Valiently, this rose and many others were still blooming today.
One lichen predominates but others are appearing. Above is a photo of a poison ivy vine attached to a tree, with what I think is a different lichen than the usual, thriving around its roots. There are apparently many different species.
The conifer in the center is almost bare - the trunk to the right is a deciduous tree, but the one on the left is a pine, completely bare of needles.
I think in the above crust, I can see the face of Jesus! If enough readers click on it, Sarah Palin will read my blog and I will be saved in the coming Rapture!
In a wander around the pond, there are many fallen branches, rotted inside, and covered with lichen on the outside.
And it's really obvious here. That would be the equivalent to finding patches of your skin falling off. Not normal!
On the trunk of the sycamore, below, is a strange and spreading blackness, and the yellow areas are where the bark has dropped off. Makes a nice abstract, no? I can just see it, in MOMA.
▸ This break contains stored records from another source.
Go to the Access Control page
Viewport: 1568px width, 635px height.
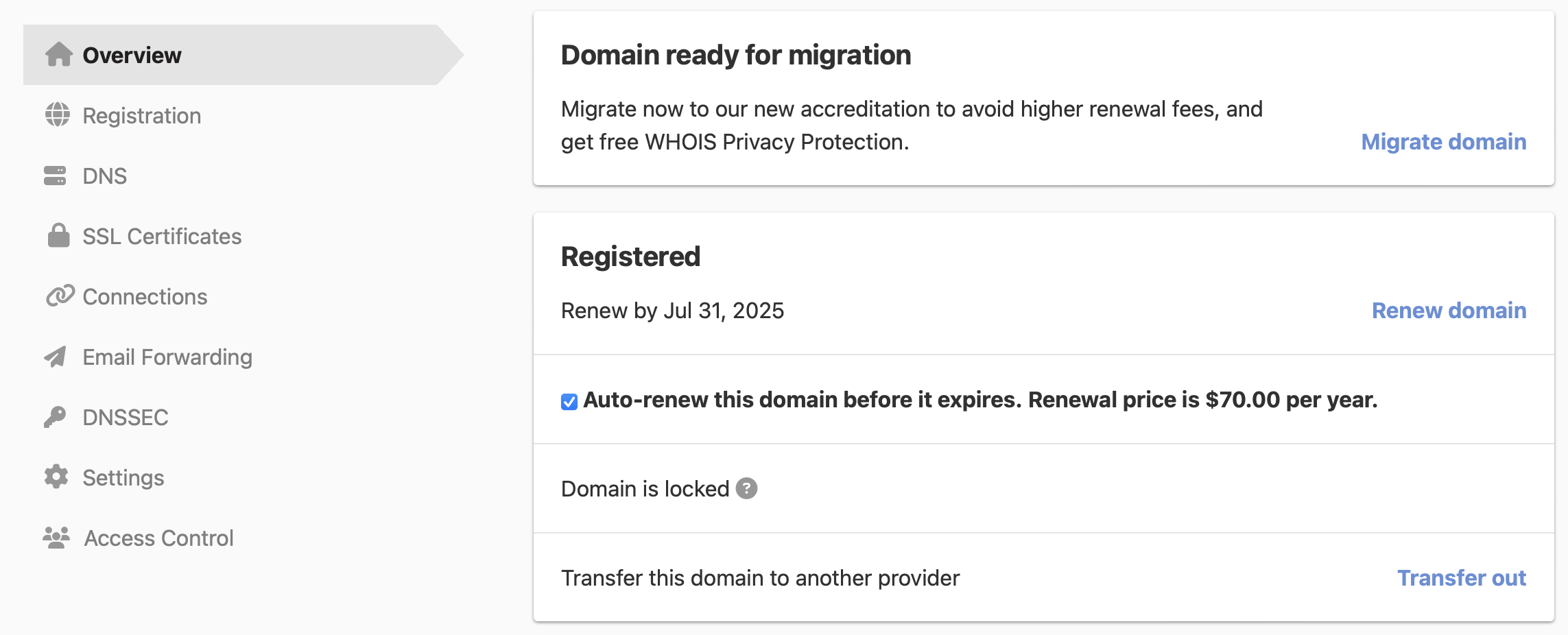coord(158,538)
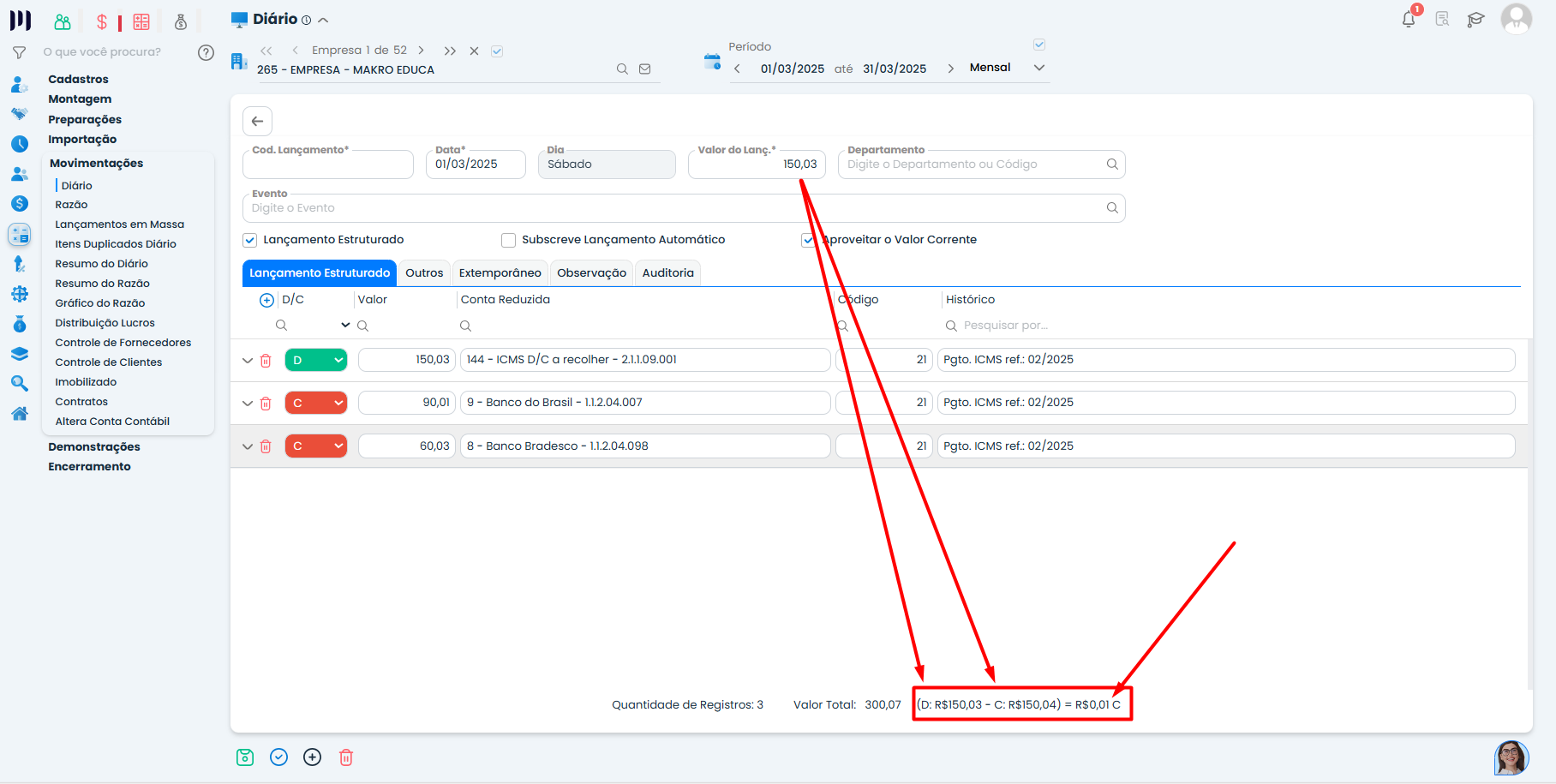The height and width of the screenshot is (784, 1556).
Task: Click the confirm checkmark circle icon
Action: coord(278,757)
This pair of dogwoods have it all! Covered with lichen, and patches of no bark - not to mention a backdrop of pines with about 25% of the needles they should have.
But before going on to the truly mesmerizing links on the lichen significance, let us just take a moment to wonder with awe, WHY THE FUCK ARE DAFFODILS EMERGING IN DECEMBER??
This magnolia tree was the most gorgeous thing ever when blooming last spring - I am so annoyed I didn't take a picture.
It came to mind at a lunch in May when oldest skeptical daughter pointed out that many flowering trees were especially lovely, as though that indicated my concerns were unfounded. I pointed out that actually, it likely meant they were probably doing the same thing coniferous trees do, when they sense their own demise - throw all their energy into reproduction.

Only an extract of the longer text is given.